You should read about socket programming and familiarize yourself with Unix process management system calls like fork() and exec().

You may implement the project in C or C++.

Please do not steal any code from your classmates' submissions. We will use a sophisticated program checker, and if your software is found to have a significant overlap with another submission, both parties will be given an F for the class.

This project is due midnight of November 30, 2003.

Bootstrapping the Network

As already indicated, you will simulate wireless sensor node using Unix processes. Each simulated node will communicate with other nodes using UDP. In order to do this, however, it needs to know the port numbers of its peers. Your first step will be to bootstrap the network using a god.

You will write the god program, which takes two command line arguments, in this order:

N: the number of sensor nodes in the topology.
dirname: the name of the directory in which all sensor node configuration files (described later) exist, and where all output files reside.
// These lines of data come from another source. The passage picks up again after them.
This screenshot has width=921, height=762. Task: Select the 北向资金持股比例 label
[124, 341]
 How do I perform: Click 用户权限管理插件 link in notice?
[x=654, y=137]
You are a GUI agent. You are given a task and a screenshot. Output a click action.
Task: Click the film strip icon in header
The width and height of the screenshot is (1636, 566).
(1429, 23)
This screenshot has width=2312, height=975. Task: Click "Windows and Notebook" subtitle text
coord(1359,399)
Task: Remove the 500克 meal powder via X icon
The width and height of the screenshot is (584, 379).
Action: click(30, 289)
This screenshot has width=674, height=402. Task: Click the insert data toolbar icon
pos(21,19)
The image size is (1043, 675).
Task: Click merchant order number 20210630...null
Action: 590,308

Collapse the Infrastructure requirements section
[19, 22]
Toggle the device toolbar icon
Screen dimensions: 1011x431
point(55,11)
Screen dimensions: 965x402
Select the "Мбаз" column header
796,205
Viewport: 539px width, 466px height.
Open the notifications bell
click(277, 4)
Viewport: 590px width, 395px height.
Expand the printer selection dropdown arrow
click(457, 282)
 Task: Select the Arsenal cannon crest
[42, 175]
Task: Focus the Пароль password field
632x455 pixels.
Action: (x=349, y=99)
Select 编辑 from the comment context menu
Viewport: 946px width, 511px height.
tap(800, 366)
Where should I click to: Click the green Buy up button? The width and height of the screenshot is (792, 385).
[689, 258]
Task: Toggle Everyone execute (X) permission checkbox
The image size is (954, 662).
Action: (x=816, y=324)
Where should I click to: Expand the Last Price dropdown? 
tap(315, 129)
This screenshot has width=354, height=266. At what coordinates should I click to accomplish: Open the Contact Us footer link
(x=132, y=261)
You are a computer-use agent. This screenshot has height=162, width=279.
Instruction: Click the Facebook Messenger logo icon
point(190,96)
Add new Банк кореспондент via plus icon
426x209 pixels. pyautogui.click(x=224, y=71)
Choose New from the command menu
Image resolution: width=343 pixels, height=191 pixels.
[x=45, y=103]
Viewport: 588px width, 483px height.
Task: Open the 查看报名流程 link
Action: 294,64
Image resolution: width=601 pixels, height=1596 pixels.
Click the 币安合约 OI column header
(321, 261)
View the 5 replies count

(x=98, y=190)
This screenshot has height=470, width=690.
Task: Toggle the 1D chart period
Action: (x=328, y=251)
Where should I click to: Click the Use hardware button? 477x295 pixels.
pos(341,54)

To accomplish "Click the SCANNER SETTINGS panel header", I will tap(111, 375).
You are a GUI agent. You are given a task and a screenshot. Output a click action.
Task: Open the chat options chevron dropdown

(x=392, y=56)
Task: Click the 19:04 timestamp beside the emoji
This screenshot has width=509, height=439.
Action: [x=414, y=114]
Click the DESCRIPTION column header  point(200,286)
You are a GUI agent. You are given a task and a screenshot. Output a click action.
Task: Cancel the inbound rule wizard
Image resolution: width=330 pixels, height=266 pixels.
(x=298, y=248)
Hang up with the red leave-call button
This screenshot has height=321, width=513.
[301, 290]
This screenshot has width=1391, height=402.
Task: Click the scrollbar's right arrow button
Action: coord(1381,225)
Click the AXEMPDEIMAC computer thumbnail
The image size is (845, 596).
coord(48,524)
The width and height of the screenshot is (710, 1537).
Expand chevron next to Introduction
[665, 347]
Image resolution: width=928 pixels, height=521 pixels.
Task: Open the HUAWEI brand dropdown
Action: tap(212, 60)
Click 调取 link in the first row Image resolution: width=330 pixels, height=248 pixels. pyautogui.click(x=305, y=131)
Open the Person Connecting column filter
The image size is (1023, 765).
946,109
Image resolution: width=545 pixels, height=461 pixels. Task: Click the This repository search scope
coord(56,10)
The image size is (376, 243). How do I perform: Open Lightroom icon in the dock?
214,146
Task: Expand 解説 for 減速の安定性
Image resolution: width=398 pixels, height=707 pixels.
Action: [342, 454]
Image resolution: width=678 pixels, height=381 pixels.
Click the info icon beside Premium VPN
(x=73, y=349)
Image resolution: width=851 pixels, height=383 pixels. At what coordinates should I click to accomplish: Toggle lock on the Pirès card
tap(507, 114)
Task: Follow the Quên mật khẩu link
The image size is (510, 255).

The god program should fork N Unix processes (henceforth known as nodes). Prior to forking, god should bind and listen on an available UDP port. When it forks the nodes, it should communicate that port number and the dirname (this is required below), to each node by some means (this is left for you to figure out). Each node, when it starts up, opens an available port for listening to UDP messages on. This port will be used for node-to-node communication. Before this can happen, however, the node must tell god its port number. To do this, the node sends a UDP message to god containing its port number. Once all nodes have done this, god assigns a node identifier to each node (node identifiers are assigned a number between 1 and N). Then, it sends the list of <node identifier, port number> pairs to every node.

In addition, god should print, to a file named god.out, a list of <node identifier, port number> pairs, one pair on each line, separated by a single blank space. This file should be written to the directory specified in the dirname parameter.

At the end of this phase, then, each node knows its own identifier, and it knows the port numbers of all other nodes. It also knows the directory where the node configuration files exist.

Reading the Configuration File

Now, each node can read and process its configuration file, then originate sensor network queries as specified in that file.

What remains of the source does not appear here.